# Netflix Releases Two New Made For Netflix Movies Today!



## Athlon646464 (Feb 23, 2007)

*Netflix Releases Two New Made For Netflix Movies Today!*

Fire up your favorite way to watch Netflix and search for 'Sizzling Bacon' and 'Rotisserie Chicken'.

Each movie has some hot scenes, so check them out before your kids do!


----------



## dpeters11 (May 30, 2007)

The reviews are the best part.


----------



## Athlon646464 (Feb 23, 2007)

dpeters11 said:


> The reviews are the best part.


Some samples:

I heard HBO was offered this first and they passed on it. They must feel like a bunch of dang dummies now!

My cats can't stop watching!!!!!!!!!!!!!!!!!!!!!!!!!!!!!!!!!!!!!!!!!!!!!!!!!!!!!!!!!!!!!!!!!!!!

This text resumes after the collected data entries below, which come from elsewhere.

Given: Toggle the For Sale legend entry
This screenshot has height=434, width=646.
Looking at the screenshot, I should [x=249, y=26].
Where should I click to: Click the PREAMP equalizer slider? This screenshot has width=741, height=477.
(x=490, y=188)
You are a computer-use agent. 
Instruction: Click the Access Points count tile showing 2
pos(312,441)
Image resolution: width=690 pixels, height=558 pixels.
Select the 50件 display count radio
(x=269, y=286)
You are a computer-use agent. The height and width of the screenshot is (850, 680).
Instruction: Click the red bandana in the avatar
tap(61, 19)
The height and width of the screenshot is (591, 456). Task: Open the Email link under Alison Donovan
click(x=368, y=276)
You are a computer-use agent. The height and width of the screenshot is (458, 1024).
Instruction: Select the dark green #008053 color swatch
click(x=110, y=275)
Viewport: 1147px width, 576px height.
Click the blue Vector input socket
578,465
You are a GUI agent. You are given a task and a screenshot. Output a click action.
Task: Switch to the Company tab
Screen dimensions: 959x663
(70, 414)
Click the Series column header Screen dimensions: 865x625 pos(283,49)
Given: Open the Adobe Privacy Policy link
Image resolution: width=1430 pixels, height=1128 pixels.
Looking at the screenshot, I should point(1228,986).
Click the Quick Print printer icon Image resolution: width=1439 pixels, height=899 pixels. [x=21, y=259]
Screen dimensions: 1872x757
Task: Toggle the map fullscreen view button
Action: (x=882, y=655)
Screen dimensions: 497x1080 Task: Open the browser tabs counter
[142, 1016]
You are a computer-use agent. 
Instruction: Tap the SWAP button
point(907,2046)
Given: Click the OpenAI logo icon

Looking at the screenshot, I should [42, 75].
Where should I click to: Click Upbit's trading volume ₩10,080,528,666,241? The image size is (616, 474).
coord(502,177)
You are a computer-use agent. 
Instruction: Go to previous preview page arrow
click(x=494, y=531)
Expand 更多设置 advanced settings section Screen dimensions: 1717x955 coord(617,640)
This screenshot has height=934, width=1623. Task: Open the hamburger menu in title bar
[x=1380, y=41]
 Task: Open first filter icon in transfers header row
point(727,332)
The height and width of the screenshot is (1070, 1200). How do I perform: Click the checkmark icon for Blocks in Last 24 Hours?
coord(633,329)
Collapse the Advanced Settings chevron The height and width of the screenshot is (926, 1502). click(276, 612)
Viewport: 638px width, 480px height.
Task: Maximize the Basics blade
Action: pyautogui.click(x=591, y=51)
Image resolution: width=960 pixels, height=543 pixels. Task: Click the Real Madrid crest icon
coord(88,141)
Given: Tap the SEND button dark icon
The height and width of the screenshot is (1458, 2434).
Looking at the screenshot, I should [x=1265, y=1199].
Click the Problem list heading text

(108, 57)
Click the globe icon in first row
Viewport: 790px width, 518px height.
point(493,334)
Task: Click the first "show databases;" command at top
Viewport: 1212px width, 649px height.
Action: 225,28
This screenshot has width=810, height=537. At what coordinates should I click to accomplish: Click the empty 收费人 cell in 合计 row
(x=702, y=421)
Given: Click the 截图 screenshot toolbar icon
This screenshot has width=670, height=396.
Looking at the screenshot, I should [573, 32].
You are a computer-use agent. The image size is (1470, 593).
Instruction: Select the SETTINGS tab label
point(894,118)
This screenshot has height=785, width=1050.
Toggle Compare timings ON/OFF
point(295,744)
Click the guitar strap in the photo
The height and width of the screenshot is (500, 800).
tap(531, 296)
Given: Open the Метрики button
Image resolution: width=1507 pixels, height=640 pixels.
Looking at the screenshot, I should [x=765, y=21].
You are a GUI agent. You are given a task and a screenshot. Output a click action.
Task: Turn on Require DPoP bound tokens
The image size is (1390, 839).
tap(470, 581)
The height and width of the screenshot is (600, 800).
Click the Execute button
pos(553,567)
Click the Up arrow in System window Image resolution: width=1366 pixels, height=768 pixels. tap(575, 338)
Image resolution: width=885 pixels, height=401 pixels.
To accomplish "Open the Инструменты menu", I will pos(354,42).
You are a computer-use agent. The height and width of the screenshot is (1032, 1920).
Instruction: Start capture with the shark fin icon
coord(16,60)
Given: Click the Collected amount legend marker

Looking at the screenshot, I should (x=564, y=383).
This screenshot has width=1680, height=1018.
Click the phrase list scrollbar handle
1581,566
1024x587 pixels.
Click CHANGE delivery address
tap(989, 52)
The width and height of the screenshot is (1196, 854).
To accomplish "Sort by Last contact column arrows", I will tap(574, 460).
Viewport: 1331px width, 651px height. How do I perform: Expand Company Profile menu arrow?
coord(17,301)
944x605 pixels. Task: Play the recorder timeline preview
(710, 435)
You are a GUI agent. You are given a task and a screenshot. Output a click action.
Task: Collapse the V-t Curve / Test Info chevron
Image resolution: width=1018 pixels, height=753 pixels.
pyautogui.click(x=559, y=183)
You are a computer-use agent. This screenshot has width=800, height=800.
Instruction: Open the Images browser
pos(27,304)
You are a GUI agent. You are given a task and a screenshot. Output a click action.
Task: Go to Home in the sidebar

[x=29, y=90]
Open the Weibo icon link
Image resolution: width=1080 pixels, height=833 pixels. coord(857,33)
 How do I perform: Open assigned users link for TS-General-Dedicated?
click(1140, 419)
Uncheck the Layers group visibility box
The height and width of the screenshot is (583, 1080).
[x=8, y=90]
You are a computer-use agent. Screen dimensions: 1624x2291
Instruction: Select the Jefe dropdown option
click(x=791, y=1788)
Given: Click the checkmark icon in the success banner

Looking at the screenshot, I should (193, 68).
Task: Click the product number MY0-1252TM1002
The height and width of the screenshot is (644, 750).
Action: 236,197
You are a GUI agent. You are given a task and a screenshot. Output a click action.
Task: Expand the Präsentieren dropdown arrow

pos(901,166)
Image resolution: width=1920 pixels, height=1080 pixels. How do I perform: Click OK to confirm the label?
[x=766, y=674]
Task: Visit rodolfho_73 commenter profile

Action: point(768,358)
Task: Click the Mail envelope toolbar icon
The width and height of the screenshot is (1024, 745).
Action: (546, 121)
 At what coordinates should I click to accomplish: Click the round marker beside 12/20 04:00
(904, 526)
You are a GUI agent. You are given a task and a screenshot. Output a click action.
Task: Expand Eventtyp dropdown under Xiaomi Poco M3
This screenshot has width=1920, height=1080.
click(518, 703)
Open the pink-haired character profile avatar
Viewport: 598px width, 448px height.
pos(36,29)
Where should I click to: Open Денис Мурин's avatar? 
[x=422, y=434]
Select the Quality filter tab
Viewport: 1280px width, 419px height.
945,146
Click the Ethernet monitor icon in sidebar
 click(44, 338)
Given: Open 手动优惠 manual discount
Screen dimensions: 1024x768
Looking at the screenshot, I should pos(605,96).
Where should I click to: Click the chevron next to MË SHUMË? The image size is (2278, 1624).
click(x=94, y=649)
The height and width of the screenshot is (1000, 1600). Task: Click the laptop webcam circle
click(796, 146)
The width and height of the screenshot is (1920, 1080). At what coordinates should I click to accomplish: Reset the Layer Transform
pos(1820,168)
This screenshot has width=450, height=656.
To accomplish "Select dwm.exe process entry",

A sophomoric effort. Poor use of thyme. Poorly conceived denouement, with a narrative arc which goes nowhere. Could use more garlic.

Get high enough and this is actually quite watchable LMAO. Even being sober I laughed for the first 5 mins. I couldnt stop....

This is a tasty little movie. It piqued my appetite for cinema. Please pass the potatoes.

Greatest Movie of all time, the Citizen Kane of this decade. Just when I thought it couldn't turn another 360 degrees, It surprised me and rotated a limitless number of times


----------



## acostapimps (Nov 6, 2011)

Now you making me hungry :lol:


----------